• **Data records**
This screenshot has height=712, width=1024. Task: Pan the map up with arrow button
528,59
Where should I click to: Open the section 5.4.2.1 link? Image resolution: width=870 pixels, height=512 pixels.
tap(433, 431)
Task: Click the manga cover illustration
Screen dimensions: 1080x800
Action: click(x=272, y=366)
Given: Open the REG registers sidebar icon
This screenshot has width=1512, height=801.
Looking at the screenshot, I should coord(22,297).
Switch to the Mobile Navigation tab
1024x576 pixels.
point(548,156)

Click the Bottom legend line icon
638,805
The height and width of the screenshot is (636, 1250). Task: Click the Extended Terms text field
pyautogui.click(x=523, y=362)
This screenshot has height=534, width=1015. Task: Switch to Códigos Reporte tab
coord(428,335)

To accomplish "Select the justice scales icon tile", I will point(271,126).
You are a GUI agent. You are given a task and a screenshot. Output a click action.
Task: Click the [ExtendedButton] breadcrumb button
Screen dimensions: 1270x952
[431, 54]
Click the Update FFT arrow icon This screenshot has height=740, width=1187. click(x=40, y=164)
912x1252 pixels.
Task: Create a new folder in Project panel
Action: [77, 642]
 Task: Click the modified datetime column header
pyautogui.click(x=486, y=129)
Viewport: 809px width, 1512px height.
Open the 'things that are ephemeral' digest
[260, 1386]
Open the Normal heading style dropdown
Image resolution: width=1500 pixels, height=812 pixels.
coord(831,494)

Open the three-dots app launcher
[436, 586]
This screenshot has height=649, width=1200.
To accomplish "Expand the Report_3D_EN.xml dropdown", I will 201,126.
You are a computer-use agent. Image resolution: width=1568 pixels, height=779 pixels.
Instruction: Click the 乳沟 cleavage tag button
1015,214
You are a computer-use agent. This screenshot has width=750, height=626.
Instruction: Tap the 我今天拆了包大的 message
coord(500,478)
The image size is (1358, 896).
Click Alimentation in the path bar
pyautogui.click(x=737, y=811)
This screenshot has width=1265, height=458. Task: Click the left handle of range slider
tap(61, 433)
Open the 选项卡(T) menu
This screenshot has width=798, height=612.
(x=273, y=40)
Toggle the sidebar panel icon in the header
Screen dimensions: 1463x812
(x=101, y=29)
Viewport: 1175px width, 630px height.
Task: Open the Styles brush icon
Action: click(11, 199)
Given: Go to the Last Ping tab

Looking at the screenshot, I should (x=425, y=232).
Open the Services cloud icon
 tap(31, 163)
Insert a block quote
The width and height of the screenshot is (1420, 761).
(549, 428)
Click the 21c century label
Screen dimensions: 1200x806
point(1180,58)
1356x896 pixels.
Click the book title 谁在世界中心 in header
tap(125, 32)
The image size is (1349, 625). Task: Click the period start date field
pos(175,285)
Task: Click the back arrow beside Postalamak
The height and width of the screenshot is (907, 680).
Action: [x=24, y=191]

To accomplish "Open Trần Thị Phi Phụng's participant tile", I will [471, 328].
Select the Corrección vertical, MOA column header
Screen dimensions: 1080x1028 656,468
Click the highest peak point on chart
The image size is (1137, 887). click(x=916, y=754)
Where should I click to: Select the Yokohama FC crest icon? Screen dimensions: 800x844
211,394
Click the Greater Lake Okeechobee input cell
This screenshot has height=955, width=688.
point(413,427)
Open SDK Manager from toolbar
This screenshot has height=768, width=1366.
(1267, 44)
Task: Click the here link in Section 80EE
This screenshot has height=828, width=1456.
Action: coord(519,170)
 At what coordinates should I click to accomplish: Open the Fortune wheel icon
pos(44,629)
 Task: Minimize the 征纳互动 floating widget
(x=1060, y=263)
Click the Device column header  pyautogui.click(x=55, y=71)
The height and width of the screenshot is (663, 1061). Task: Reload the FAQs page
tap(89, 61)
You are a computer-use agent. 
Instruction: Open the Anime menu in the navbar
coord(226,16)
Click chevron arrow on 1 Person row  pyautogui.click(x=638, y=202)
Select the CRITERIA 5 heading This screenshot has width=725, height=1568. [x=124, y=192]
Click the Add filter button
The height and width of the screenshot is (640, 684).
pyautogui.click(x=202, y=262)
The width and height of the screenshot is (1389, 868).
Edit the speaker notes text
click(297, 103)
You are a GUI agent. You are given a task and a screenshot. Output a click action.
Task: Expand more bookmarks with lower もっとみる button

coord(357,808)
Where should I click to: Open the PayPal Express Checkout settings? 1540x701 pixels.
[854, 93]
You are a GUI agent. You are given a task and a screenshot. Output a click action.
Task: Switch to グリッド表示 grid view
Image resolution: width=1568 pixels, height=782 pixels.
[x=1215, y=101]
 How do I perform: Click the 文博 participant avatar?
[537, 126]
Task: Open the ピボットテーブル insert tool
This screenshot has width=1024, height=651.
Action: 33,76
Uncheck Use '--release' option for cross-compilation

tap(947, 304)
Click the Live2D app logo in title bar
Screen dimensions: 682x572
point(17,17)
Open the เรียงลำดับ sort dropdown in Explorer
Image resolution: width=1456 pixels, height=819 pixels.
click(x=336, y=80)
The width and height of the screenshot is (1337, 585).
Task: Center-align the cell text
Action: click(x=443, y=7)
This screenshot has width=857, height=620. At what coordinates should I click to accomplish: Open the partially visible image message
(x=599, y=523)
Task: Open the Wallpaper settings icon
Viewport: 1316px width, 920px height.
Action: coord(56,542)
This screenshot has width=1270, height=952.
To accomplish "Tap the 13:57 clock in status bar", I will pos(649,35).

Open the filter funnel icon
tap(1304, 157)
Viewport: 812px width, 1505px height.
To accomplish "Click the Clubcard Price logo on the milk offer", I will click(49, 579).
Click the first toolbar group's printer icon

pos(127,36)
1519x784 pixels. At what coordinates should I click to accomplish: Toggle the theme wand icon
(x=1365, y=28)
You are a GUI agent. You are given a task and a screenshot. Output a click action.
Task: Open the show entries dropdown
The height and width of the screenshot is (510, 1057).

• **Work to complete**
Write out all the lines above word for word.

• **Written reply**
This screenshot has height=712, width=1024. Task: Pan the map up with arrow button
528,59
Where should I click to: Open the section 5.4.2.1 link? Image resolution: width=870 pixels, height=512 pixels.
tap(433, 431)
Task: Click the manga cover illustration
Screen dimensions: 1080x800
Action: click(x=272, y=366)
Given: Open the REG registers sidebar icon
This screenshot has width=1512, height=801.
Looking at the screenshot, I should coord(22,297).
Switch to the Mobile Navigation tab
1024x576 pixels.
point(548,156)

Click the Bottom legend line icon
638,805
The height and width of the screenshot is (636, 1250). Task: Click the Extended Terms text field
pyautogui.click(x=523, y=362)
This screenshot has height=534, width=1015. Task: Switch to Códigos Reporte tab
coord(428,335)

To accomplish "Select the justice scales icon tile", I will point(271,126).
You are a GUI agent. You are given a task and a screenshot. Output a click action.
Task: Click the [ExtendedButton] breadcrumb button
Screen dimensions: 1270x952
[431, 54]
Click the Update FFT arrow icon This screenshot has height=740, width=1187. click(x=40, y=164)
912x1252 pixels.
Task: Create a new folder in Project panel
Action: [77, 642]
 Task: Click the modified datetime column header
pyautogui.click(x=486, y=129)
Viewport: 809px width, 1512px height.
Open the 'things that are ephemeral' digest
[260, 1386]
Open the Normal heading style dropdown
Image resolution: width=1500 pixels, height=812 pixels.
coord(831,494)

Open the three-dots app launcher
[436, 586]
This screenshot has height=649, width=1200.
To accomplish "Expand the Report_3D_EN.xml dropdown", I will 201,126.
You are a computer-use agent. Image resolution: width=1568 pixels, height=779 pixels.
Instruction: Click the 乳沟 cleavage tag button
1015,214
You are a computer-use agent. This screenshot has width=750, height=626.
Instruction: Tap the 我今天拆了包大的 message
coord(500,478)
The image size is (1358, 896).
Click Alimentation in the path bar
pyautogui.click(x=737, y=811)
This screenshot has width=1265, height=458. Task: Click the left handle of range slider
tap(61, 433)
Open the 选项卡(T) menu
This screenshot has width=798, height=612.
(x=273, y=40)
Toggle the sidebar panel icon in the header
Screen dimensions: 1463x812
(x=101, y=29)
Viewport: 1175px width, 630px height.
Task: Open the Styles brush icon
Action: click(11, 199)
Given: Go to the Last Ping tab

Looking at the screenshot, I should (x=425, y=232).
Open the Services cloud icon
 tap(31, 163)
Insert a block quote
The width and height of the screenshot is (1420, 761).
(549, 428)
Click the 21c century label
Screen dimensions: 1200x806
point(1180,58)
1356x896 pixels.
Click the book title 谁在世界中心 in header
tap(125, 32)
The image size is (1349, 625). Task: Click the period start date field
pos(175,285)
Task: Click the back arrow beside Postalamak
The height and width of the screenshot is (907, 680).
Action: [x=24, y=191]

To accomplish "Open Trần Thị Phi Phụng's participant tile", I will [471, 328].
Select the Corrección vertical, MOA column header
Screen dimensions: 1080x1028 656,468
Click the highest peak point on chart
The image size is (1137, 887). click(x=916, y=754)
Where should I click to: Select the Yokohama FC crest icon? Screen dimensions: 800x844
211,394
Click the Greater Lake Okeechobee input cell
This screenshot has height=955, width=688.
point(413,427)
Open SDK Manager from toolbar
This screenshot has height=768, width=1366.
(1267, 44)
Task: Click the here link in Section 80EE
This screenshot has height=828, width=1456.
Action: coord(519,170)
 At what coordinates should I click to accomplish: Open the Fortune wheel icon
pos(44,629)
 Task: Minimize the 征纳互动 floating widget
(x=1060, y=263)
Click the Device column header  pyautogui.click(x=55, y=71)
The height and width of the screenshot is (663, 1061). Task: Reload the FAQs page
tap(89, 61)
You are a computer-use agent. 
Instruction: Open the Anime menu in the navbar
coord(226,16)
Click chevron arrow on 1 Person row  pyautogui.click(x=638, y=202)
Select the CRITERIA 5 heading This screenshot has width=725, height=1568. [x=124, y=192]
Click the Add filter button
The height and width of the screenshot is (640, 684).
pyautogui.click(x=202, y=262)
The width and height of the screenshot is (1389, 868).
Edit the speaker notes text
click(297, 103)
You are a GUI agent. You are given a task and a screenshot. Output a click action.
Task: Expand more bookmarks with lower もっとみる button

coord(357,808)
Where should I click to: Open the PayPal Express Checkout settings? 1540x701 pixels.
[854, 93]
You are a GUI agent. You are given a task and a screenshot. Output a click action.
Task: Switch to グリッド表示 grid view
Image resolution: width=1568 pixels, height=782 pixels.
[x=1215, y=101]
 How do I perform: Click the 文博 participant avatar?
[537, 126]
Task: Open the ピボットテーブル insert tool
This screenshot has width=1024, height=651.
Action: 33,76
Uncheck Use '--release' option for cross-compilation

tap(947, 304)
Click the Live2D app logo in title bar
Screen dimensions: 682x572
point(17,17)
Open the เรียงลำดับ sort dropdown in Explorer
Image resolution: width=1456 pixels, height=819 pixels.
click(x=336, y=80)
The width and height of the screenshot is (1337, 585).
Task: Center-align the cell text
Action: click(x=443, y=7)
This screenshot has width=857, height=620. At what coordinates should I click to accomplish: Open the partially visible image message
(x=599, y=523)
Task: Open the Wallpaper settings icon
Viewport: 1316px width, 920px height.
Action: coord(56,542)
This screenshot has width=1270, height=952.
To accomplish "Tap the 13:57 clock in status bar", I will pos(649,35).

Open the filter funnel icon
tap(1304, 157)
Viewport: 812px width, 1505px height.
To accomplish "Click the Clubcard Price logo on the milk offer", I will click(49, 579).
Click the first toolbar group's printer icon

pos(127,36)
1519x784 pixels. At what coordinates should I click to accomplish: Toggle the theme wand icon
(x=1365, y=28)
You are a GUI agent. You are given a task and a screenshot. Output a click action.
Task: Open the show entries dropdown
The height and width of the screenshot is (510, 1057).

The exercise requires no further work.